**WHAT IS NEEDED**
Omit the pictures, then reproduce exactly the line bearing "This screenshot has width=595, height=540." and every line after it up to and including the last line of the entries below.

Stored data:
>>>
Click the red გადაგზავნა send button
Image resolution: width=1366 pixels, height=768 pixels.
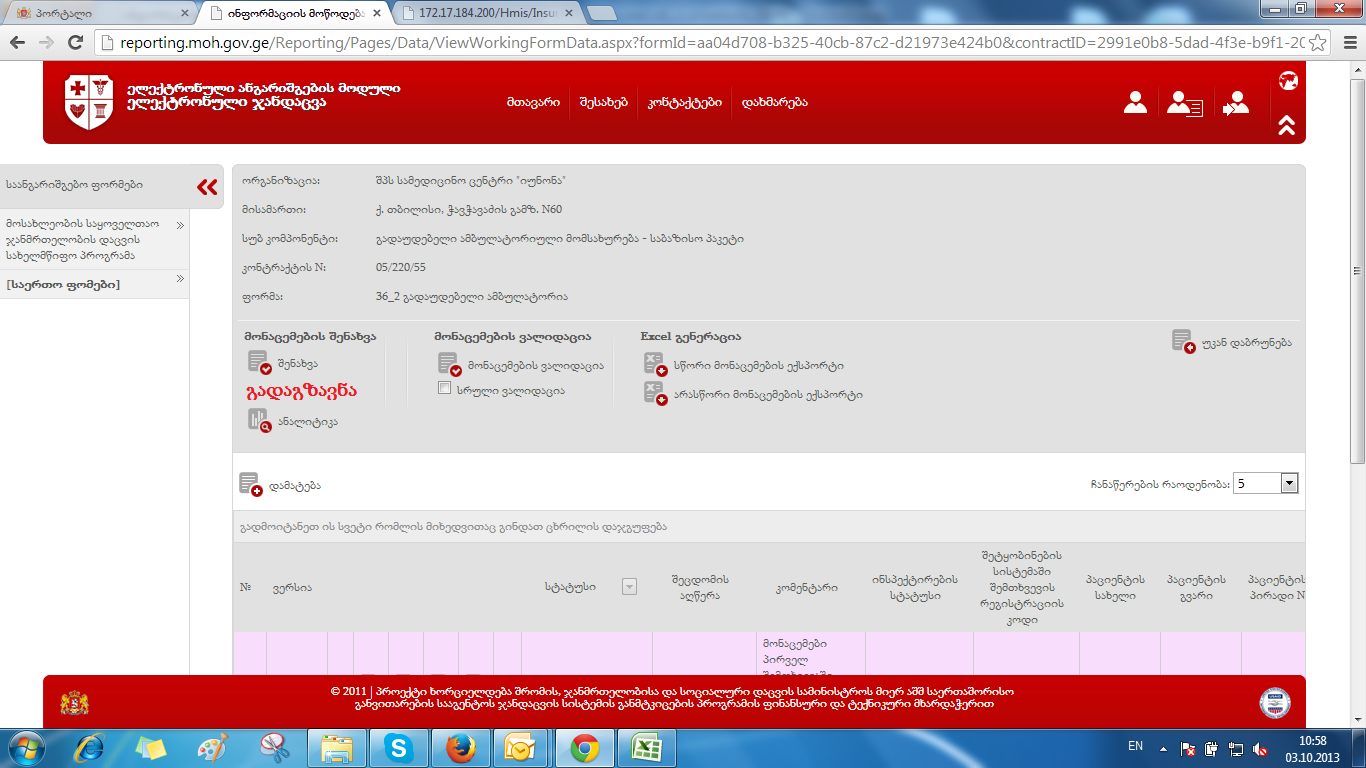[301, 391]
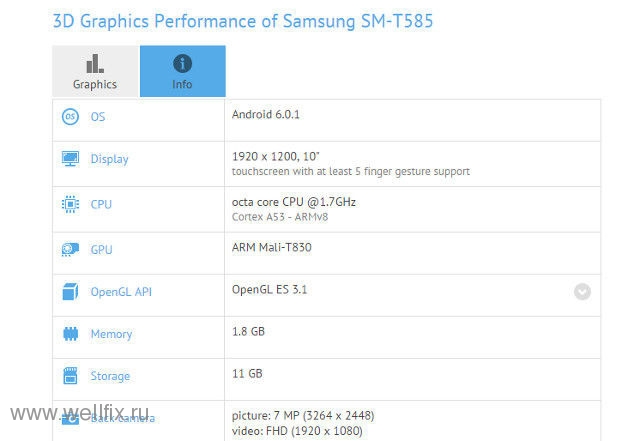Image resolution: width=640 pixels, height=441 pixels.
Task: Click the 3D Graphics Performance page heading
Action: [x=243, y=21]
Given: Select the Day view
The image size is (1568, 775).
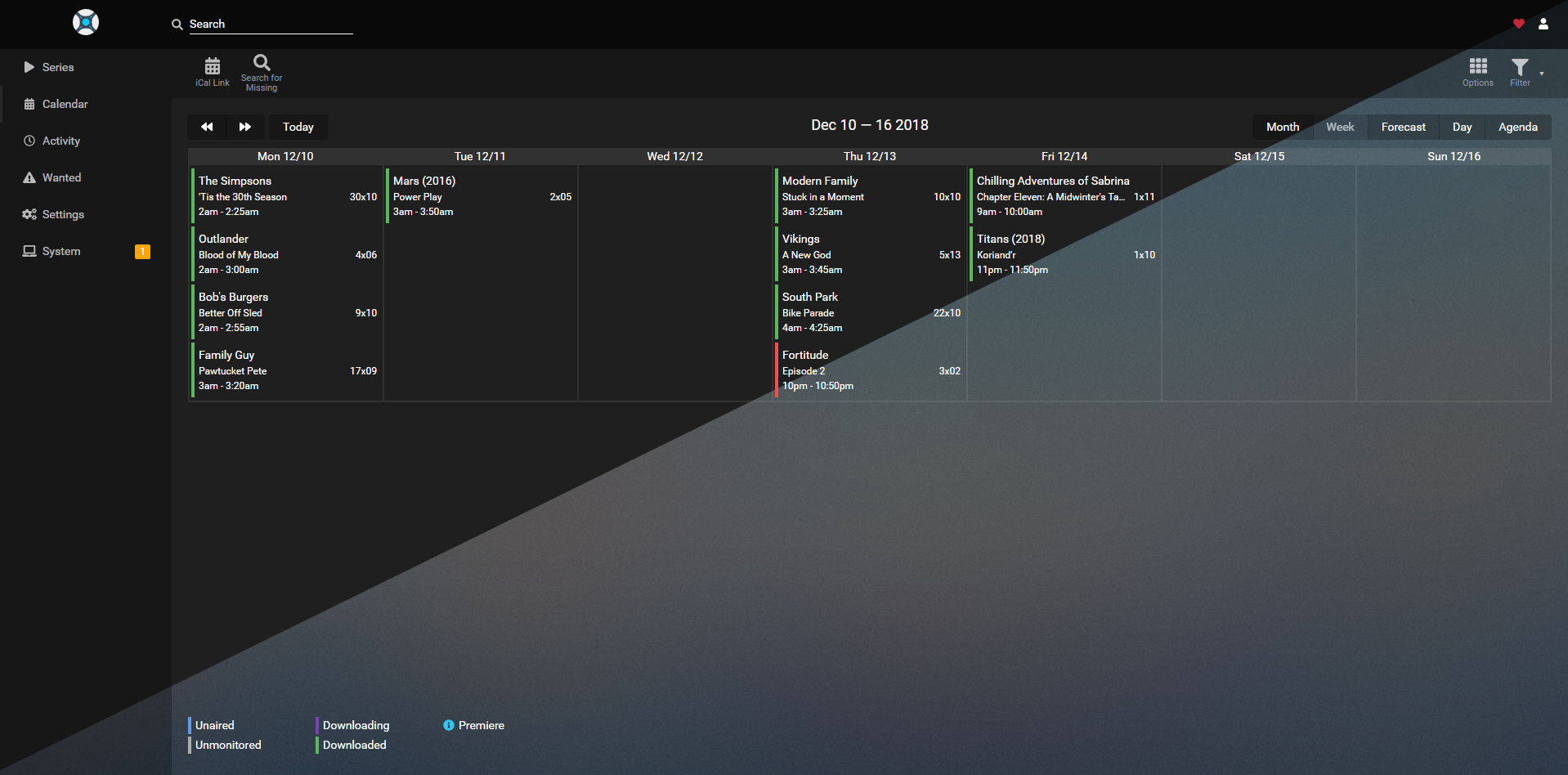Looking at the screenshot, I should pos(1462,127).
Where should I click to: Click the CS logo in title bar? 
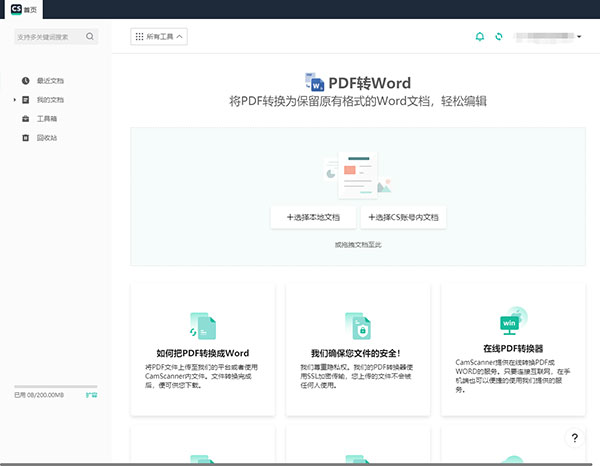(15, 7)
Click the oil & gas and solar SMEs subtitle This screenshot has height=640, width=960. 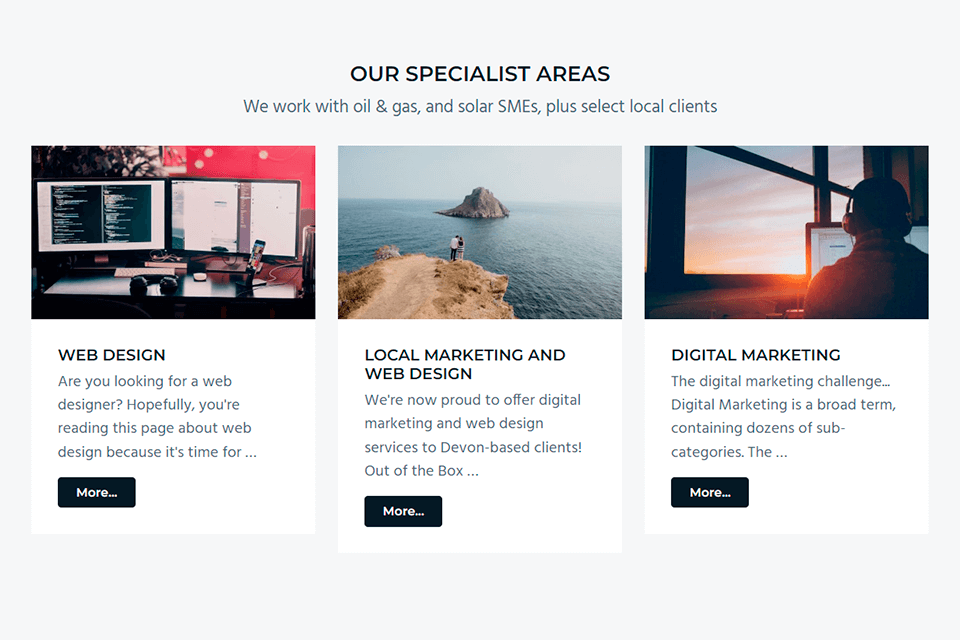480,107
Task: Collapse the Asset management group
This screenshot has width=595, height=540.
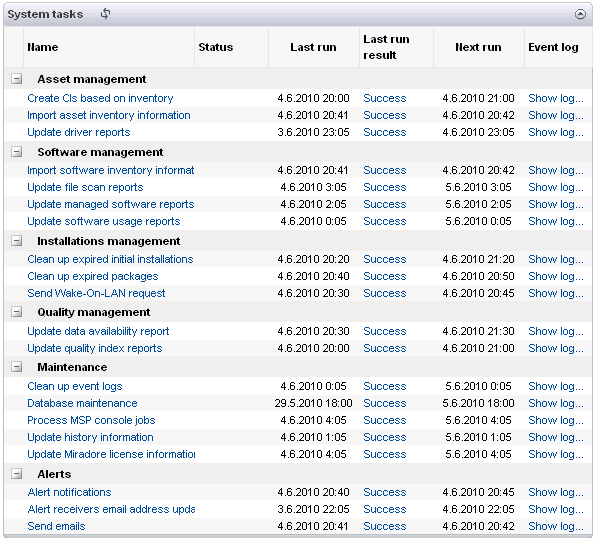Action: 16,79
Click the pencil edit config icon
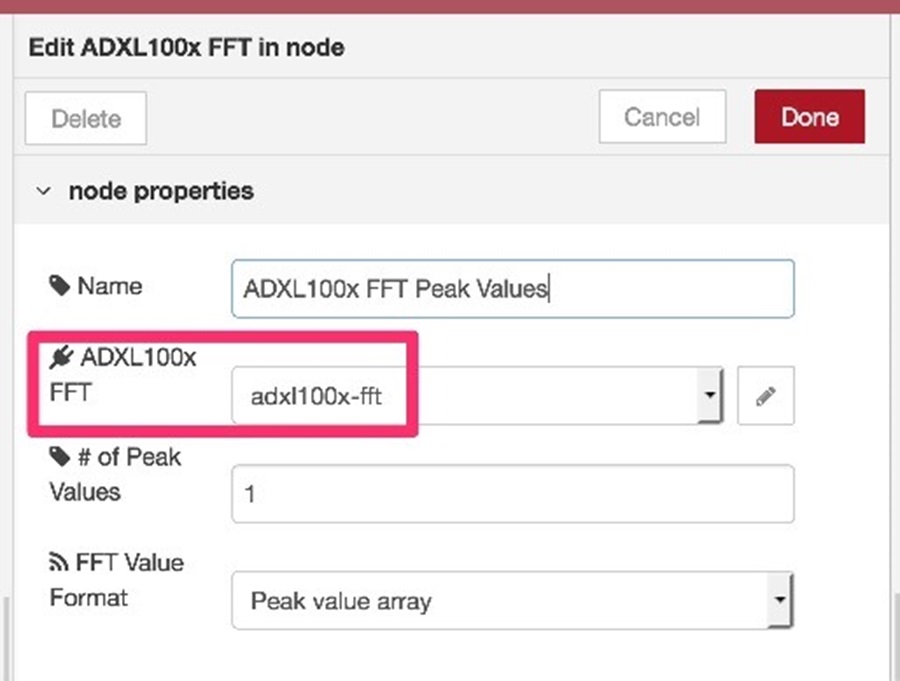Image resolution: width=900 pixels, height=681 pixels. tap(765, 396)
<<<
**ANSWER SECTION**
This screenshot has width=595, height=540.
Action: 16,79
Click the pencil edit config icon
Image resolution: width=900 pixels, height=681 pixels. tap(765, 396)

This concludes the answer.